Principal Investigator: Keith Slifer

Difficulty with pill swallowing is a commonly encountered barrier to medical regimen adherence faced by children and adolescents. Factors impacting a child’s ability to swallow pills include oral motor skills deficits, conditioned anxiety, behavioral distress and lack of instruction following. Parents often make alterations to assist with pill swallowing (i.e., requesting liquid format, crushing the pills); however, these strategies may not be feasible or may be contraindicated. Behavioral methods have been effective for teaching pill swallowing to typically developing children and adolescents, and those with ADHD, Autism or other developmental disabilities. Although there is evidence supporting structured behavioral pill swallowing protocols, it is often necessary to individualize parts of the treatment to address each child’s strengths and weaknesses.
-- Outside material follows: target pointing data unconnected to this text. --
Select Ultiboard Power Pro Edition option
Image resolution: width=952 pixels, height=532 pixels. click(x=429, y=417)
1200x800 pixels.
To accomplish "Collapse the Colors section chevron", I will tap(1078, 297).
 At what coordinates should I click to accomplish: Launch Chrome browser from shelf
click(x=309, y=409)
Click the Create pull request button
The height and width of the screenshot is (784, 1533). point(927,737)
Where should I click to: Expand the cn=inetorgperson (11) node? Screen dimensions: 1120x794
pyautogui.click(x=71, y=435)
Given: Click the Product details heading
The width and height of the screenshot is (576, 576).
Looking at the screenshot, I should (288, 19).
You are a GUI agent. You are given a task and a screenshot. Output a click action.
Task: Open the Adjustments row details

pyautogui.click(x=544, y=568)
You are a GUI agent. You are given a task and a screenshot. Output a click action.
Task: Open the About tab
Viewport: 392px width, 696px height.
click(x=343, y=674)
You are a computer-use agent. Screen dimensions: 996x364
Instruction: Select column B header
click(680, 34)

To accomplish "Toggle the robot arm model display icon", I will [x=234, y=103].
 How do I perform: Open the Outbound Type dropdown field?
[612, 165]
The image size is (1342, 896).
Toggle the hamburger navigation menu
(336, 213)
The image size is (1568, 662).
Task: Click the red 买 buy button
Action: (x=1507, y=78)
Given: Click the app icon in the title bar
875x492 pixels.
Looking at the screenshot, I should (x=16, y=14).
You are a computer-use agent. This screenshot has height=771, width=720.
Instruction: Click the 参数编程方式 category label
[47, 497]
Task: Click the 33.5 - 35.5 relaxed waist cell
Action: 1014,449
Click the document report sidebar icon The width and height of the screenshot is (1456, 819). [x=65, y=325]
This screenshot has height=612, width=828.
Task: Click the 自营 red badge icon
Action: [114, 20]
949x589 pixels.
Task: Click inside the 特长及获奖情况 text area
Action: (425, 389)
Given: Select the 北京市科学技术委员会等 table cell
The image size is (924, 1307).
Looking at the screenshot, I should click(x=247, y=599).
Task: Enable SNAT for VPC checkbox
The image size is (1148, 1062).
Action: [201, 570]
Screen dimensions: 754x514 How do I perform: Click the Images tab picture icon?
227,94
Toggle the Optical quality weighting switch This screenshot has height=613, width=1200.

Behavioral pill swallowing strategies are frequently utilized in the Pediatric Psychology Consultation Program at the Kennedy Krieger Institute to treat pill swallowing and medication adherence difficulties in youth. This project will present de-identified clinical outcome data on a series of 10 clinical cases treated in recent years in the Pediatric Psychology Consultation Program at the Kennedy Krieger Institute. We wish to obtain approval to utilize these clinical data to allow for professional conference presentation and journal publication of our clinical outcome data. Each case was pursued to assist the individual child with swallowing pills. These cases were not pursued to attempt to acquire generalizable knowledge, but for the individual benefit of the patients involved. Results indicated that behavioral training in conjunction with ongoing assessment and conceptualization of the idiosyncratic nature of barriers to pill swallowing were successful in teaching children to swallow pills. These data therefore lend support to the use of behavioral interventions in the pediatric medical setting to teach pill swallowing and enhance medication compliance in youth.